Would you please transcribe exactly the lines from the one containing "The height and width of the screenshot is (885, 1372)." through the end of the material below, and only those?
*****
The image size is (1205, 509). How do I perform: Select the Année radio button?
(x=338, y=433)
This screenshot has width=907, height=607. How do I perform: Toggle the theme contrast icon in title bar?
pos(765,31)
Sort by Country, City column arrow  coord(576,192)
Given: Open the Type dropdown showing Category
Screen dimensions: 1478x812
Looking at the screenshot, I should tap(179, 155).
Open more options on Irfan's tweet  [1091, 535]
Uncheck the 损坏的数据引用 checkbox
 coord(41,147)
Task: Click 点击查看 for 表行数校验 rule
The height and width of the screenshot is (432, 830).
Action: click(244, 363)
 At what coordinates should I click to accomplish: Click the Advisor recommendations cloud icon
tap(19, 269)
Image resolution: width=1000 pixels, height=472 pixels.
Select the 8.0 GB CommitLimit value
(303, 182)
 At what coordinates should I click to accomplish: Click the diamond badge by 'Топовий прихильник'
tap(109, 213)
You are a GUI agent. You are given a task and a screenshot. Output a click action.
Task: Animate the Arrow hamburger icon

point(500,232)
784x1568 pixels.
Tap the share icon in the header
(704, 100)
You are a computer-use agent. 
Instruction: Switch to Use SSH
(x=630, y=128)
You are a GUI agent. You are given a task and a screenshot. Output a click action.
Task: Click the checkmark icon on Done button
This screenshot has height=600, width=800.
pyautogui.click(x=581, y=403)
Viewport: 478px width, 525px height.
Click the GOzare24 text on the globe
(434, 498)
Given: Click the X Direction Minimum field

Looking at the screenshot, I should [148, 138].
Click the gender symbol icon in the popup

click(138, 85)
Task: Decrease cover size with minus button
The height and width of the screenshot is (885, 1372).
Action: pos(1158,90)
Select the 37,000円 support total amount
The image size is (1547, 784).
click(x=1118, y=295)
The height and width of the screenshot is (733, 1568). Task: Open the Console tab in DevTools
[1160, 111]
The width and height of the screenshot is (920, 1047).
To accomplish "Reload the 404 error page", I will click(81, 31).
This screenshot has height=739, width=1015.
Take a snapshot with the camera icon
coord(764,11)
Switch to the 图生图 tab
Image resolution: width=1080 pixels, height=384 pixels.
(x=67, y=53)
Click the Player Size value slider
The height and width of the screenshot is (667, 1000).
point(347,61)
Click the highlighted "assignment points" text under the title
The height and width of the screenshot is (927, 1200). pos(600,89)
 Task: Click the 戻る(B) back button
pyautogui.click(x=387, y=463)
*****
RESULT FOR THIS TASK:
The height and width of the screenshot is (885, 1372).
Action: pos(1158,90)
Select the 37,000円 support total amount
The image size is (1547, 784).
click(x=1118, y=295)
The height and width of the screenshot is (733, 1568). Task: Open the Console tab in DevTools
[1160, 111]
The width and height of the screenshot is (920, 1047).
To accomplish "Reload the 404 error page", I will click(81, 31).
This screenshot has height=739, width=1015.
Take a snapshot with the camera icon
coord(764,11)
Switch to the 图生图 tab
Image resolution: width=1080 pixels, height=384 pixels.
(x=67, y=53)
Click the Player Size value slider
The height and width of the screenshot is (667, 1000).
point(347,61)
Click the highlighted "assignment points" text under the title
The height and width of the screenshot is (927, 1200). pos(600,89)
 Task: Click the 戻る(B) back button
pyautogui.click(x=387, y=463)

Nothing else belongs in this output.